Personal information
- Date of birth: 16 November 1979 (age 45)
- Place of birth: Laubach, West Germany

Team information
- Current team: FSV Fernwald (manager)

Youth career
- SV Inheiden
- TSV Hungen

Senior career*
- Years: Team / Apps / (Gls)
- FSV Steinbach
- VfB Aßlar
- FSV Steinbach
- TSV Michelbach
- Eintracht Lollar
- Teutonia Watzenborn-Steinberg

Managerial career
- 2008–2010: Viktoria Nidda
- 2010–2013: SSV Lindheim
- 2014–2016: Teutonia Watzenborn-Steinberg
- 2018–2019: Kickers Offenbach
- 2019–2020: KFC Uerdingen
- 2024–: FSV Fernwald

= Daniel Steuernagel =

German football manager

Daniel Steuernagel (born 16 November 1979) is a German football manager, who is currently managing FSV Fernwald.

==Managerial career==
Steuernagel, who worked as a teacher for many years after studying elementary school education, began his coaching career in 2008 with local clubs Viktoria Nidda and SSV Lindheim. He then spent two seasons with SC Teutonia Watzenborn-Steinberg, which later became FC Gießen, in the Hessen Mitte regional league. In the 2014/15 and 2015/16 seasons, Steuernagel won two consecutive promotions with Teutonia, from the Verbandsliga via the Hessenliga to the Regionalliga Südwest.
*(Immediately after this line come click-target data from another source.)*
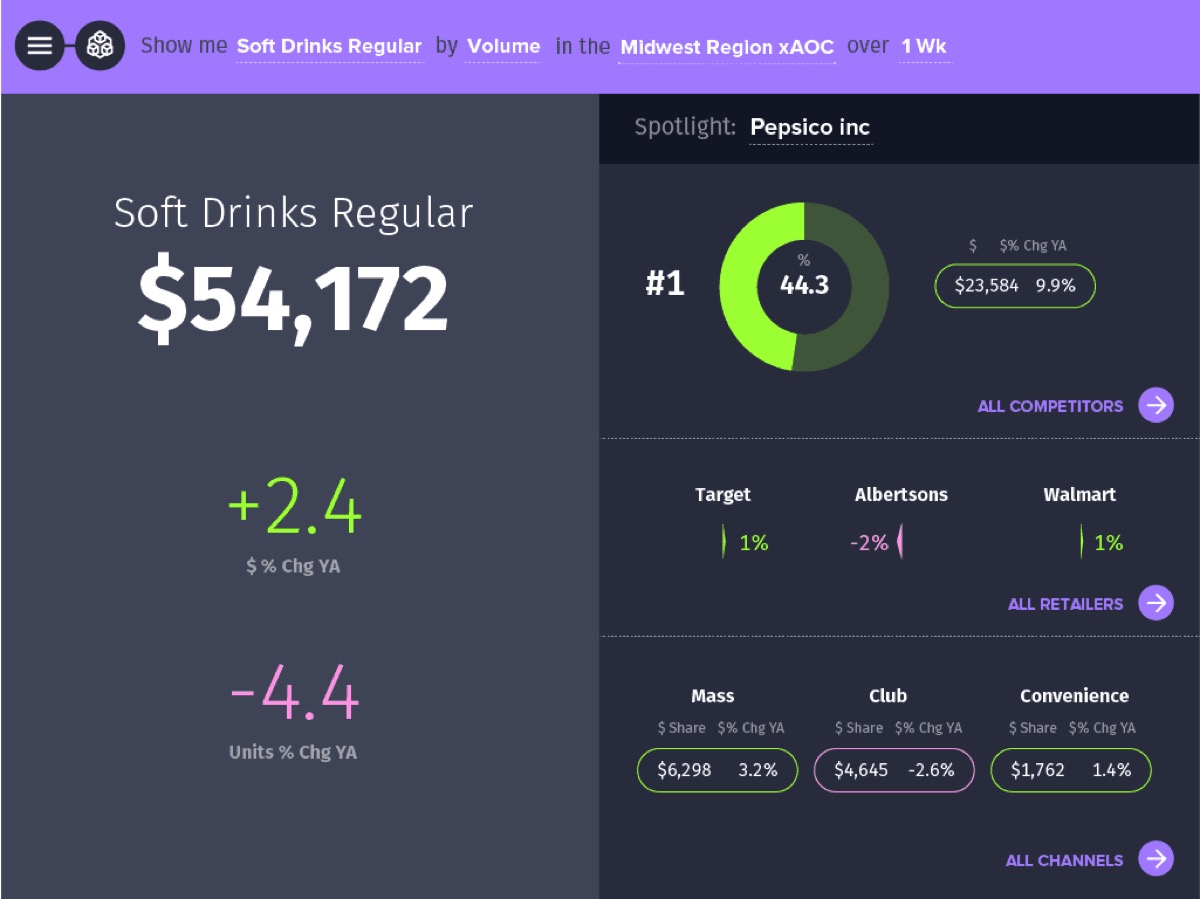This screenshot has height=899, width=1200.
Task: Select the Walmart retailer label
Action: point(1080,494)
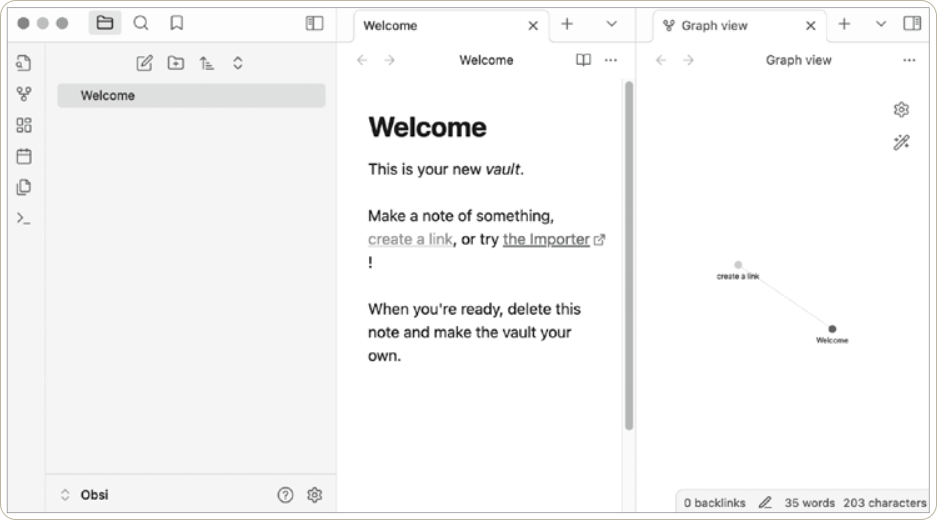The width and height of the screenshot is (937, 520).
Task: Open graph view settings gear
Action: [901, 110]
From October 2016 to August 2017, Steuernagel was employed as a sports director by the Regionalliga West team Sportfreunde Siegen. From June 2017 Steuernagel devoted himself full-time to training as a football coach, which is why the collaboration ended.

As a graduate of the 2017/18 training year, the Hessian finally completed his training as a football coach at the Hennes-Weisweiler Academy in Cologne. In addition to him, former professional players such as Antonio Di Salvo, Markus Daun, Dimitrios Grammozis and Francisco Copado also successfully took part in the course.

In September 2019, Steuernagel was released by Kickers Offenbach.

On 16 October 2019, he was announced as the new manager of KFC Uerdingen. He was replaced by Stefan Krämer on 10 March 2020.

His contract was valid until the end of the season. In March 2020, Steuernagel was replaced by Stefan Krämer, although the club offered him the opportunity to remain part of the coaching staff.

In 2024 he returned to management, when he became new manager of FSV Fernwald.